**Dataset extract**
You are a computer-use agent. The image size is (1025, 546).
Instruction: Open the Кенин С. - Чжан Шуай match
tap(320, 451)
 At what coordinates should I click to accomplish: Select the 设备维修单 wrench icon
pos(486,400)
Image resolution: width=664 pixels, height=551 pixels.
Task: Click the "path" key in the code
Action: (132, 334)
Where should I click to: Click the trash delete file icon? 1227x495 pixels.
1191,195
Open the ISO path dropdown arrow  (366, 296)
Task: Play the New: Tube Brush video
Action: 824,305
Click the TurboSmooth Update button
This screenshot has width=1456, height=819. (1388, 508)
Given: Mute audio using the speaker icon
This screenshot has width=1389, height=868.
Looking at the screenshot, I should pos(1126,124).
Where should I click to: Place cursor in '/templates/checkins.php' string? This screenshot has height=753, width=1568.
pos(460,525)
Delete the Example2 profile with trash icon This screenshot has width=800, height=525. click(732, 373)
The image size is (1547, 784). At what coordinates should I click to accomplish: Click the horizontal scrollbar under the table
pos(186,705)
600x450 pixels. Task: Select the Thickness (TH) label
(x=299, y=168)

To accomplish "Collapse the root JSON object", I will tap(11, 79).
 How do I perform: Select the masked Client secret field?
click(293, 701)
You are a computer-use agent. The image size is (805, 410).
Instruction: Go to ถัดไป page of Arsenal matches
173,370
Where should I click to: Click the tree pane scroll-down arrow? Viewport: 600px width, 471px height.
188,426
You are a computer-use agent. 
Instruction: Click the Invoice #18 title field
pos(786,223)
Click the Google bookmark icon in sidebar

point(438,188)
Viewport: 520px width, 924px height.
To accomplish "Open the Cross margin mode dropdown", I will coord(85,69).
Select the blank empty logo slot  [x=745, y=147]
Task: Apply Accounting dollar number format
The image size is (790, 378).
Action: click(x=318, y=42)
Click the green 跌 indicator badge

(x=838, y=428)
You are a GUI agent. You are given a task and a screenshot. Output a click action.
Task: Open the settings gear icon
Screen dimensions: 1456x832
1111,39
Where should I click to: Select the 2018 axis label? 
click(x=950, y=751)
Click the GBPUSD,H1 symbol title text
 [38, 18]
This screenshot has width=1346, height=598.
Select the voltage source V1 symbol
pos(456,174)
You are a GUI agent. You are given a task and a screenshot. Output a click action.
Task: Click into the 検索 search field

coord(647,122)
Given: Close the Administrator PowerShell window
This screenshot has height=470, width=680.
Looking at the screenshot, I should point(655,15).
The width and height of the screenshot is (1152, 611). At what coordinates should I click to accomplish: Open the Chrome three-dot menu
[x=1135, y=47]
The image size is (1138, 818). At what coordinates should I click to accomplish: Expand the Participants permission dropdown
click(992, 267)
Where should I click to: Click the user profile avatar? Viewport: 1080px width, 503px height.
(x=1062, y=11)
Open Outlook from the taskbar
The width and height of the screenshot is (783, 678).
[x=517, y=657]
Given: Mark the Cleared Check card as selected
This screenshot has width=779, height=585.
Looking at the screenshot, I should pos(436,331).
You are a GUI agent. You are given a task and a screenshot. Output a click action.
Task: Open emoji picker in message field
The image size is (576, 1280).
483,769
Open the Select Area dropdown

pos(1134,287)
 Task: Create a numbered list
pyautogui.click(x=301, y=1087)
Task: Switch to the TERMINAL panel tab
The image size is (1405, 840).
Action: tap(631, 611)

**Goal**
How many lines in the rows above contain the string "Where"? Case counts. Reply with the number alone.

**Finished exercise**
5